The discussion of configuration files below contains a sentence beginning "I can write it even with the dumbest editor." List every ability with YAML that this sentence names.

==== Page excerpt

It just makes things run smooth in TypeScript because all the members and types can be statically analyzed giving you errors, auto completion and ability to jump to the definition when config files cannot do that but probably not good for large projects with multiple languages.
For small projects I'm just taking the benefit over small concerns.
I'll say it: I think YAML is great and a joy to use for configuration files. I can write it even with the dumbest editor, I can write comments, multi-line strings, I can get autocompletion and validation with JSON schema, I can share and reference other values. It allows tools to have config schemas that read like a natural domain specific language, but you already know the syntax. I haven't had problems with it at all.
This was me too - until yesterday, when I made a minor change to one of our YAML config files and everything broke. On investigation it turned out that all of our YAML files had longstanding errors but those errors happened to be valid syntax and also did not cause any bad side effects, so we had been getting away with it by pure luck until I made a change that happened to expose the problem.

========
==== Material provided

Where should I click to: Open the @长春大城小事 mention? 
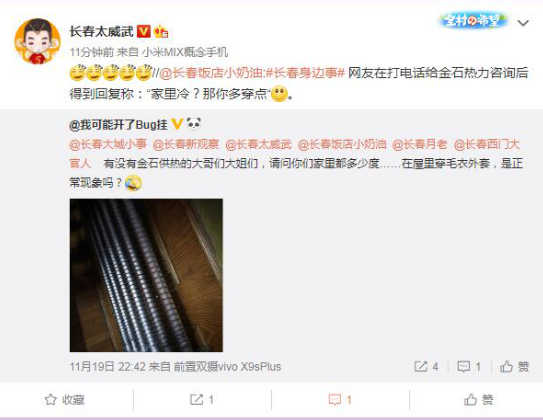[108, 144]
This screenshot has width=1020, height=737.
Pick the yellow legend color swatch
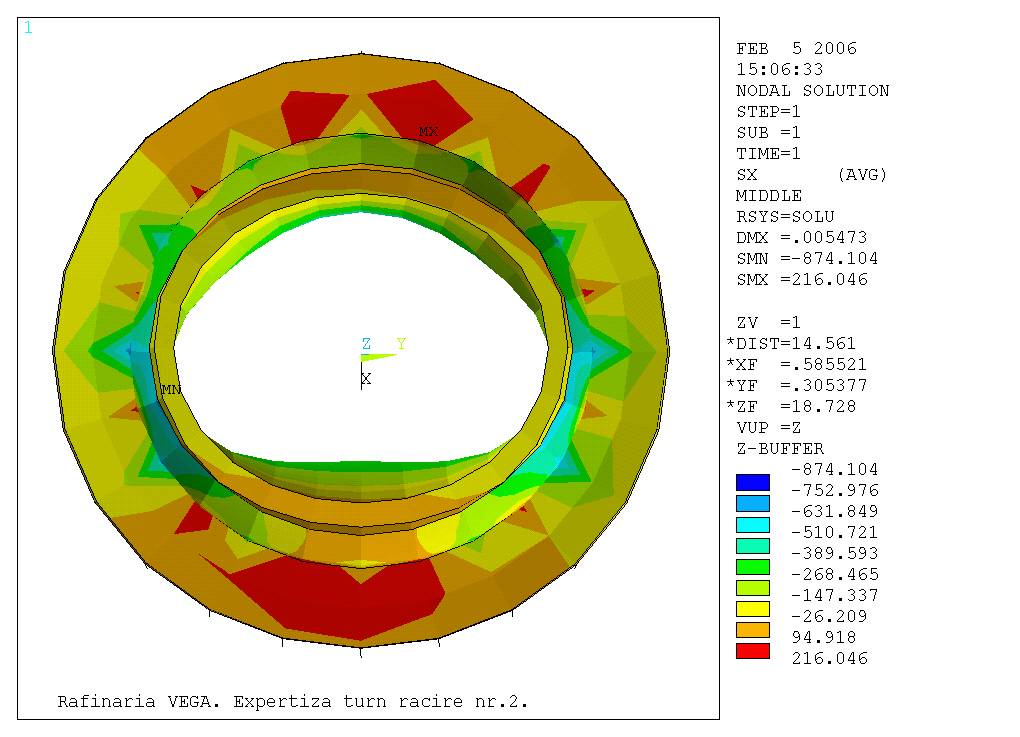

========

Solved exercise:
- Writing it even with the dumbest editor
- Writing comments
- Writing multi-line strings
- Getting autocompletion and validation with JSON schema
- Sharing and referencing other values